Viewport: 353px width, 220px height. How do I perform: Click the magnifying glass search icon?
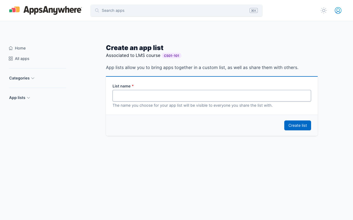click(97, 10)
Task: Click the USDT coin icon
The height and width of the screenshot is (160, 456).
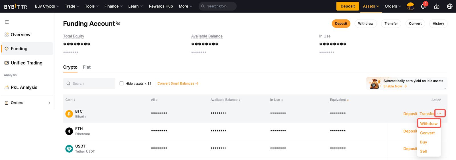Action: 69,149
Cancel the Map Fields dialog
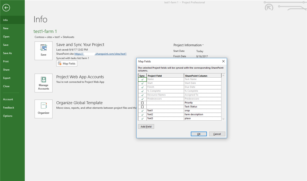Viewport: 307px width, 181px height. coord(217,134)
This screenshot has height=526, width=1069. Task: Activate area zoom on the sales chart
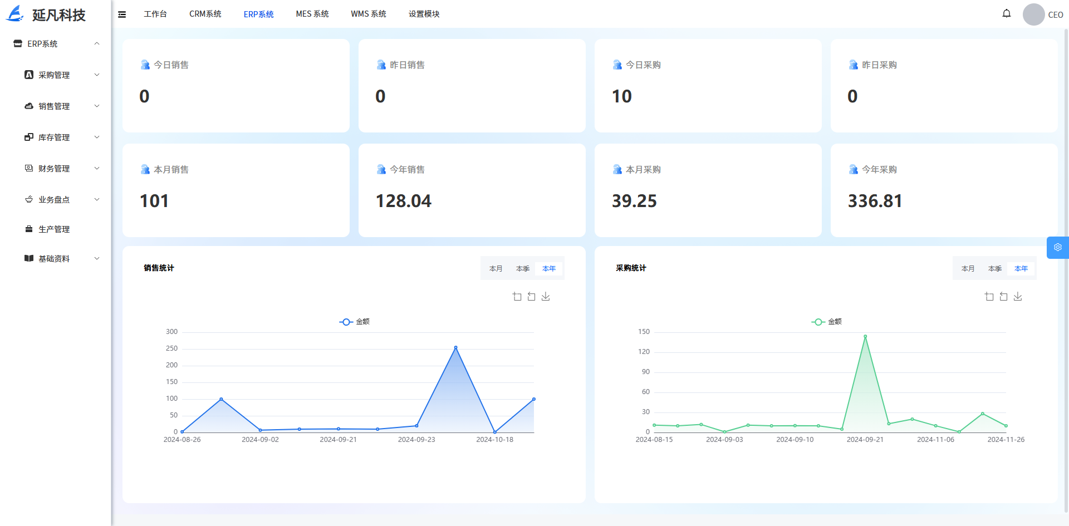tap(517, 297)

Task instructions: Repeat nothing but the lines from the one containing "Cancel the Map Fields dialog" through the last line of the listing, both included, exactly as written, and omit any picture.

Answer to the exercise:
Cancel the Map Fields dialog
Viewport: 307px width, 181px height. coord(217,134)
This screenshot has height=526, width=1069. Task: Activate area zoom on the sales chart
tap(517, 297)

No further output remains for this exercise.